第三講：情緒與文化 Expressions of Emotions–and Inner Feelings–in Kilivila, the Language of the Trobriand Islanders: A Descriptive and Methodological Critical Discussion
講者：Gunter Senft 教授
This lecture addresses some crucial methodological difficulties encountered in the study of the relationship between human emotions, facial expression and language. By exposing a group of Trobriand Islanders to two different experiments, Senft attempts to answer three questions: Can emotions be expressed through language or are they rather ineffable? Do speakers agree on the ways they name expressions? Do facial expression or context give better clues than language to the labeling of human emotions?

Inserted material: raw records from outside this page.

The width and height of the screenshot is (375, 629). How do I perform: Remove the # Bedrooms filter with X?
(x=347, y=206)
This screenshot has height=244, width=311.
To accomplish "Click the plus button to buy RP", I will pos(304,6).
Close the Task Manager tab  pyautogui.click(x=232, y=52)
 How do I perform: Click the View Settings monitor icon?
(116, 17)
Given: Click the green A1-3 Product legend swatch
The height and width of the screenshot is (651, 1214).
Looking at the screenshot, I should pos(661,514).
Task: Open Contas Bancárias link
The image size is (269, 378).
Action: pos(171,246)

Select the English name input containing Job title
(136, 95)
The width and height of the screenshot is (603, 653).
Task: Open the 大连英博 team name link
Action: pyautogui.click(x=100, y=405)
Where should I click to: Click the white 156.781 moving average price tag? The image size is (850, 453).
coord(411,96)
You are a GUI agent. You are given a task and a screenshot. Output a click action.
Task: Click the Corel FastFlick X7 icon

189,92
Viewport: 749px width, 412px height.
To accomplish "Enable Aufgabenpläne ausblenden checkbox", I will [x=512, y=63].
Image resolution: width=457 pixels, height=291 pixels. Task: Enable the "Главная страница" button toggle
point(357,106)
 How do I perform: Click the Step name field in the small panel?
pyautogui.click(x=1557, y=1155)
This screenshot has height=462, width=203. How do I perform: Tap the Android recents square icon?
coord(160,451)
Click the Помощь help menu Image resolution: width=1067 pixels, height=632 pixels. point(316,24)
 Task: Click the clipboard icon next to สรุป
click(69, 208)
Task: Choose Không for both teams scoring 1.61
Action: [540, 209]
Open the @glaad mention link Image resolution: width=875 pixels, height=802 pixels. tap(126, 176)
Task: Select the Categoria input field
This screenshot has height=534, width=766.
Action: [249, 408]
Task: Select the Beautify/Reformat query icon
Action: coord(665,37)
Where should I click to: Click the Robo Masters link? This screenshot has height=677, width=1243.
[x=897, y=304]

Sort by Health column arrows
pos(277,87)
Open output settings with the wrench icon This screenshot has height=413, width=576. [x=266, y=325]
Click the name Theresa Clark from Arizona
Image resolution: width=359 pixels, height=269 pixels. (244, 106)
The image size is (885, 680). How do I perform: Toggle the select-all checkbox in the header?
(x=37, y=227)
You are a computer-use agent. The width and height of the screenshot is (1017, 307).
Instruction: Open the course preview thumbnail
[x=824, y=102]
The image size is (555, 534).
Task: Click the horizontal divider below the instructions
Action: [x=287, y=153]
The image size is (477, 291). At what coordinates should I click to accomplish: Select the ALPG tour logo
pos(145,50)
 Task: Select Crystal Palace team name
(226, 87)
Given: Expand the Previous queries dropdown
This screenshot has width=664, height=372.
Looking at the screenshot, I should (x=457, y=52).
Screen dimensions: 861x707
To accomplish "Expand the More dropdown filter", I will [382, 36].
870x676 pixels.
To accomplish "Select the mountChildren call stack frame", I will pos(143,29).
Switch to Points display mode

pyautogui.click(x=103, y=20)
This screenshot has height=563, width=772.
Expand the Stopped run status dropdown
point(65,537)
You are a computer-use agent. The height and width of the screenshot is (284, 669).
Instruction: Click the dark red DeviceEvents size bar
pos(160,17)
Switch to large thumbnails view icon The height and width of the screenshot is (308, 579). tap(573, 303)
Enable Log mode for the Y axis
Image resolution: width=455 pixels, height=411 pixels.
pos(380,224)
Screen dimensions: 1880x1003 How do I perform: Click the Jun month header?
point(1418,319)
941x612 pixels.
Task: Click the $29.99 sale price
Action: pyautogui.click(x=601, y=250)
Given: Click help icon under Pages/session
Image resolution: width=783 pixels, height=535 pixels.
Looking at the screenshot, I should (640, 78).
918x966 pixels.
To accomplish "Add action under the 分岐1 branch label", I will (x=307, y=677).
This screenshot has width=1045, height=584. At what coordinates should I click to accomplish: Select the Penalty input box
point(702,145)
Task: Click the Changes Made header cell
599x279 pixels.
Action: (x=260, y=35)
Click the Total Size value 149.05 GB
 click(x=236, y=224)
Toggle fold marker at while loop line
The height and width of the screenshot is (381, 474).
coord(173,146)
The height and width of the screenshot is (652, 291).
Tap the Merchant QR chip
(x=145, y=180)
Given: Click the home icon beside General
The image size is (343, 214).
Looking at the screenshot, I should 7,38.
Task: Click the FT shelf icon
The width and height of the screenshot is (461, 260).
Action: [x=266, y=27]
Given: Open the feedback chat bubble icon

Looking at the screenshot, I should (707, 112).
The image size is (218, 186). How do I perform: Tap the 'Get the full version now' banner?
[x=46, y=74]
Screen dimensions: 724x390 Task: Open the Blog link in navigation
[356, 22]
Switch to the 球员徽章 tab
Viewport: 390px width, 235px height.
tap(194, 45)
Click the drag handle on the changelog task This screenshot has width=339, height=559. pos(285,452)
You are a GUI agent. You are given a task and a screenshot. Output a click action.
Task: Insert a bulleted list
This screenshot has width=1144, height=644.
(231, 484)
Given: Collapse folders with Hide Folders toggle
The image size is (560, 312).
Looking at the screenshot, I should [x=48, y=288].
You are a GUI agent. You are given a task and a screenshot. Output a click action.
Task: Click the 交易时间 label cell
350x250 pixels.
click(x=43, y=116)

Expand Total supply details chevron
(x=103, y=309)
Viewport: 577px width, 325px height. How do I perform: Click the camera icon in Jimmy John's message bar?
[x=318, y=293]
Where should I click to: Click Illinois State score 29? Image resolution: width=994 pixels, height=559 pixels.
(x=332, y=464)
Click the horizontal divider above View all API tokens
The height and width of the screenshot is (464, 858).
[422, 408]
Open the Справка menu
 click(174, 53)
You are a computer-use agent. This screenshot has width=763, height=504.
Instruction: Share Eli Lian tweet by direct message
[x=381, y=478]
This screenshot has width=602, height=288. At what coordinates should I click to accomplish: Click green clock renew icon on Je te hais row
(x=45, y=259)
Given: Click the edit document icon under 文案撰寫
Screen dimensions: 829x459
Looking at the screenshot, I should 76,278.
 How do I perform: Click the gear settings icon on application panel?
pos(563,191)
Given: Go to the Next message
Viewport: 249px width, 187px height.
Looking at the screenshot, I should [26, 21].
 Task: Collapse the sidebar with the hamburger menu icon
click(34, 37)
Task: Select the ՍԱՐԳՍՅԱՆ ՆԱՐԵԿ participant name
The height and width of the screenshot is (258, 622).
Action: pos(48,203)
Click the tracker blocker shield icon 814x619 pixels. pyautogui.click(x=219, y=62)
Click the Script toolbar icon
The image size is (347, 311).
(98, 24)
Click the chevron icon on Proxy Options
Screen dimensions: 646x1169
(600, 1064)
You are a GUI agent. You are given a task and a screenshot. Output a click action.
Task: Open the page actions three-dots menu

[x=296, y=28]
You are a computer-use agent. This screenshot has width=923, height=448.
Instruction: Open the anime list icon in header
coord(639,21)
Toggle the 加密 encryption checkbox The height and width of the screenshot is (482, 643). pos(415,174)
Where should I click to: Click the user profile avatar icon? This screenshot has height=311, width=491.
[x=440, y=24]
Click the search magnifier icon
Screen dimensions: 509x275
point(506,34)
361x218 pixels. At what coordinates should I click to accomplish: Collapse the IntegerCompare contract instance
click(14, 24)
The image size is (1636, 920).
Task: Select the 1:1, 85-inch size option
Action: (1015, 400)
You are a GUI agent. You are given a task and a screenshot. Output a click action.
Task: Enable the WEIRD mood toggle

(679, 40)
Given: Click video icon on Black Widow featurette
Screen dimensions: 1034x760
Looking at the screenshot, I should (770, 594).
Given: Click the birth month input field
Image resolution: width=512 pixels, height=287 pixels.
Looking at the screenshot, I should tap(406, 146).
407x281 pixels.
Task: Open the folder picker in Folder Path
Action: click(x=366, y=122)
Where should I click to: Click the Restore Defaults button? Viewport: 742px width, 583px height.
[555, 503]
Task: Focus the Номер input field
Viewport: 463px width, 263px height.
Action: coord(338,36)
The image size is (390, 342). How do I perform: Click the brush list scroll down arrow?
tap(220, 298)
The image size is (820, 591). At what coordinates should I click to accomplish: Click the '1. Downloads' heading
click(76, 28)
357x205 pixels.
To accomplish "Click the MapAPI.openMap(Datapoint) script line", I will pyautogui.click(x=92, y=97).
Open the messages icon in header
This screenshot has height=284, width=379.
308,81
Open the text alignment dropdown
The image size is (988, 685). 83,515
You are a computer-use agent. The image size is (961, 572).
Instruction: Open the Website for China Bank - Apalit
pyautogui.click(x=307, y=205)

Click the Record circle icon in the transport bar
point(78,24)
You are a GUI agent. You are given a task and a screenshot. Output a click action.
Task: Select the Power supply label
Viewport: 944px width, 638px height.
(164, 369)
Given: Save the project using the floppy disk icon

The answer to all these questions shows the limitations of existing research methods. The “Ekman faces method”, for instance, relies on the belief that human expressions are universal. The reaction of the Trobriand Islanders to a set of photographs representing allegedly basic ‘universal’ expressions, proves the inaccuracy of this method: There is almost no coincidence between Ekman’s typology and the answers provided by the consultants.
Another more sophisticated method, the film-based “Mind Reading Emotions Library,” provides better result and higher coincidence. While this method develops a categorization of human emotions based on English, Trobriand Islanders seem to categorize a big number of expressions in a similar way. However, methodological doubts persist insofar as the MREL provides with staged emotions; further research is necessary in order to reach evidence on the relation between emotions and their linguistic expression.
INTRODUCTION OF THE LECTURE SERIES
In this series of five lectures, Prof. Senft will introduce some anthropological and linguistical perspectives on the study of the relation between language, culture and cognition. Prof. Senft’s main subject of research is the culture of the Trobriand Islanders and their language, Kivilila, one of the 40 Austronesian languages spoken in the Milne Bay province of Papua New Guinea.
By presenting the results of his long-term field research with the Trobrianders, Prof. Senft addresses crucial questions for linguistics, anthropology, philosophy and other fields of human sciences. For instance: Is there evidence for the hypothesis of “linguistic relativism”, i.e. the idea that language influences (or determines) thought? How does language influence perception (for instance, how do different linguistic categorizations of space influence the way we perceive space)? What is the role of language in the expression and control of human emotions? Do natural languages rely on universal categories? Or are linguistic categories rather culture-related?
Prof. Senft’s lectures will not only provide with rich insights into possible answers to all these questions, they will also address relevant methodological suggestions for the researcher in the Humanities. Above all, Prof. Senft’s research stresses the importance of being “on a common ground” with the researched communities: that is, to be able to understand the complexity of categories and linguistic strategies developed by native speakers. Only then will it be possible to reduce the impact of the linguistic and cultural presuppositions of the researcher.